If you think all of this is dispiriting to read, imagine what it was like to write it—Sad! (Utterly heartbreaking, actually.) But is all in fact lost? Is American soft power destined to henceforth be a malign, destabilizing force in the world?
Perhaps not. If Donald Trump rapidly falls out of favor with the bulk of the American electorate—and remember, he’s already rather more than halfway home in this regard—he could be rendered a political loser in short order and tossed out of the White House, taking foreign policy Trumpism down with him. The 2018 and especially 2020 elections will be pivotal in this regard.
It would be essential for the speediest possible resuscitation of U.S. soft power that Trump as a one-termer (or less) be succeeded by a president, whether Republican or Democratic, dedicated to a firm re-commitment to the traditional American values, ideas and ideals that Trump & Co. have so blithely cast aside.
In this scenario, the U.S. would still be dealing with long-term fallout from its misadventure in international illiberalism. As Warren Buffett famously noted, “It takes 20 years to build a reputation and five minutes to ruin it. If you think about that, you'll do things differently.”
Still, while it would indeed probably take a couple of decades to well and truly live down the damage done even in four years (or less) by the Trump administration, it would not be the most difficult national reputation-rebuilding effort ever undertaken—think of what West Germany faced in the years following World War II.
However, if Donald Trump is re-elected in 2020 and is thus given a mandate by the American public to continue the radical recasting of U.S. foreign policy—and with it the overturning of the extant international order—then the fundamental shift in the nature and effects of American soft power is likely to be, in practical terms, permanent for a half-century or more. This will be especially so if this shift is accompanied by an incremental domestic turn toward authoritarianism and the concomitant erosion of the political opposition's ability to reclaim power.

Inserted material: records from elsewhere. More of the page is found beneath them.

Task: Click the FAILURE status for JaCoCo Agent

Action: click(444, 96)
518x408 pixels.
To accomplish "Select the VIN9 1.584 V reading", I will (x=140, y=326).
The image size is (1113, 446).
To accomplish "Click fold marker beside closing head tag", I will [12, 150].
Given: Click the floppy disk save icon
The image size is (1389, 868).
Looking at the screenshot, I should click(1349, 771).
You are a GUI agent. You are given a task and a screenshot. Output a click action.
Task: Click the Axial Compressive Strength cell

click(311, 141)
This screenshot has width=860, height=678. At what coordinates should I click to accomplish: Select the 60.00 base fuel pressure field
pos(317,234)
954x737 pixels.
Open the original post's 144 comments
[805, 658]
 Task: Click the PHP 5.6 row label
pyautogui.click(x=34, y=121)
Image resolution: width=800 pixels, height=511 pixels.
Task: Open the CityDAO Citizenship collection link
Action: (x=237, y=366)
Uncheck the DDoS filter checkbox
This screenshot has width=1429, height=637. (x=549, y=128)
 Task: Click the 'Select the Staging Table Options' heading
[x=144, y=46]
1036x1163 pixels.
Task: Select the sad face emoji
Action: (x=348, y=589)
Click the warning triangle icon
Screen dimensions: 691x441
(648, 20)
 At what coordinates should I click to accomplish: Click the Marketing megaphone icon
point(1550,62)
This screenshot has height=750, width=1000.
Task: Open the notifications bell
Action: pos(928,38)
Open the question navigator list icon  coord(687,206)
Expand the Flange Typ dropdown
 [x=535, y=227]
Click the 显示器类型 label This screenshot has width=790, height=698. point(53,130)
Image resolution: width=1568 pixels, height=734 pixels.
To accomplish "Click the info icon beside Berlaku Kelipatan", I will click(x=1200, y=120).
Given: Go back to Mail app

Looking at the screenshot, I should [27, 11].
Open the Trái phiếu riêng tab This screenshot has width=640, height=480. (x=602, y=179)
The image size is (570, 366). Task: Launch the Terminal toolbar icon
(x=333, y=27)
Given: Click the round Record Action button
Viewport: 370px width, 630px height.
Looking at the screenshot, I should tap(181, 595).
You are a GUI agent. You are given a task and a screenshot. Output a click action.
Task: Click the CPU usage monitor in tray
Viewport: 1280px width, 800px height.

There's another factor to reckon with as well: the longer Donald Trump holds on to power, and hence the longer the sinister soft power Trumpism manifests is projected around the world, the greater the encouragement to, and impact on, the unsavory populist nationalist movements and authoritarian regimes to which America is now perversely offering inspiration.
Even if the U.S. were to rapidly regain its ideological bearings once a hypothetical two-term Donald Trump has left office and go back to manifesting its traditional values-based soft power, it could find itself up against a bevy of formerly pro-liberal internationalist states that have metastasized into Trumpian soft power-inspired illiberal democracies or cold-out dictatorships now cleaving to Russia and/or China—which will remain autocracies seeking to undermine U.S. global power. Thus, a resuscitated Superman America might well end up facing the daunting threat of Überman World.